• _INSTRUCTIONS TO FOLLOW_
Your answer should be the records, restated word for word.

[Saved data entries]
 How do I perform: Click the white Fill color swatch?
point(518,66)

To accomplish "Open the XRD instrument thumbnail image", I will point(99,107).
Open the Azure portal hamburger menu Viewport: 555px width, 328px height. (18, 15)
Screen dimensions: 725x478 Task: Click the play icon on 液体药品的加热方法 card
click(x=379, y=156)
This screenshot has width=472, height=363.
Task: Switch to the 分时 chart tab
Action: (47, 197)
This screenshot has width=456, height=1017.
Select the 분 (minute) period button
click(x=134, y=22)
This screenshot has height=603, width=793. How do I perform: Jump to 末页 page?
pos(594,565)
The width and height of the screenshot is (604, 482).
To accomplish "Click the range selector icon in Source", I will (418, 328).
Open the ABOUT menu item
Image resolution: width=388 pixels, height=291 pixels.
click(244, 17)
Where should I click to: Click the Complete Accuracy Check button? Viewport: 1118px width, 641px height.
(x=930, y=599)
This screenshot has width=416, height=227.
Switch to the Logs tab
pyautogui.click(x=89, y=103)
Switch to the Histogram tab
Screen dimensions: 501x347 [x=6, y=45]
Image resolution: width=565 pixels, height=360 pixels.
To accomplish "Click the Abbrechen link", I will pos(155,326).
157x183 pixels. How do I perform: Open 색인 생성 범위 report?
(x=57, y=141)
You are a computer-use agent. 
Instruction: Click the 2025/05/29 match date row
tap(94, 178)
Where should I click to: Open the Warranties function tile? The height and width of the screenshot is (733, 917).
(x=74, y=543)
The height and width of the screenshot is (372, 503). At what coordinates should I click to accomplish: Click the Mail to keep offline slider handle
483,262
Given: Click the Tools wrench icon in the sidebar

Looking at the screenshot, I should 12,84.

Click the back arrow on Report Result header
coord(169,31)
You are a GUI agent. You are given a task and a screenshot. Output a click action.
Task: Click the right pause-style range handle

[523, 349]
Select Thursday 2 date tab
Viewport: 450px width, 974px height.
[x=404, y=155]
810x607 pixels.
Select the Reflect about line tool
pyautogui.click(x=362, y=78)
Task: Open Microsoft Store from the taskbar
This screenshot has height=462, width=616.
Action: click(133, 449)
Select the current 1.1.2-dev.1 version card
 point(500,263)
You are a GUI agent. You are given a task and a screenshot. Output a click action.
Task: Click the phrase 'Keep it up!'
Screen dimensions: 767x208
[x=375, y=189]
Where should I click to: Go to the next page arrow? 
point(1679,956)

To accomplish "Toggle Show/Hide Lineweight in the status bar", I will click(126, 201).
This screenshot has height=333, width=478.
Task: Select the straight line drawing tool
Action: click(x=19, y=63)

• _EXERCISE OUTPUT_
 How do I perform: Click the white Fill color swatch?
point(518,66)

To accomplish "Open the XRD instrument thumbnail image", I will point(99,107).
Open the Azure portal hamburger menu Viewport: 555px width, 328px height. (18, 15)
Screen dimensions: 725x478 Task: Click the play icon on 液体药品的加热方法 card
click(x=379, y=156)
This screenshot has width=472, height=363.
Task: Switch to the 分时 chart tab
Action: (47, 197)
This screenshot has width=456, height=1017.
Select the 분 (minute) period button
click(x=134, y=22)
This screenshot has height=603, width=793. How do I perform: Jump to 末页 page?
pos(594,565)
The width and height of the screenshot is (604, 482).
To accomplish "Click the range selector icon in Source", I will (418, 328).
Open the ABOUT menu item
Image resolution: width=388 pixels, height=291 pixels.
click(244, 17)
Where should I click to: Click the Complete Accuracy Check button? Viewport: 1118px width, 641px height.
(x=930, y=599)
This screenshot has width=416, height=227.
Switch to the Logs tab
pyautogui.click(x=89, y=103)
Switch to the Histogram tab
Screen dimensions: 501x347 [x=6, y=45]
Image resolution: width=565 pixels, height=360 pixels.
To accomplish "Click the Abbrechen link", I will pos(155,326).
157x183 pixels. How do I perform: Open 색인 생성 범위 report?
(x=57, y=141)
You are a computer-use agent. 
Instruction: Click the 2025/05/29 match date row
tap(94, 178)
Where should I click to: Open the Warranties function tile? The height and width of the screenshot is (733, 917).
(x=74, y=543)
The height and width of the screenshot is (372, 503). At what coordinates should I click to accomplish: Click the Mail to keep offline slider handle
483,262
Given: Click the Tools wrench icon in the sidebar

Looking at the screenshot, I should 12,84.

Click the back arrow on Report Result header
coord(169,31)
You are a GUI agent. You are given a task and a screenshot. Output a click action.
Task: Click the right pause-style range handle

[523, 349]
Select Thursday 2 date tab
Viewport: 450px width, 974px height.
[x=404, y=155]
810x607 pixels.
Select the Reflect about line tool
pyautogui.click(x=362, y=78)
Task: Open Microsoft Store from the taskbar
This screenshot has height=462, width=616.
Action: click(133, 449)
Select the current 1.1.2-dev.1 version card
 point(500,263)
You are a GUI agent. You are given a task and a screenshot. Output a click action.
Task: Click the phrase 'Keep it up!'
Screen dimensions: 767x208
[x=375, y=189]
Where should I click to: Go to the next page arrow? 
point(1679,956)

To accomplish "Toggle Show/Hide Lineweight in the status bar", I will click(126, 201).
This screenshot has height=333, width=478.
Task: Select the straight line drawing tool
Action: click(x=19, y=63)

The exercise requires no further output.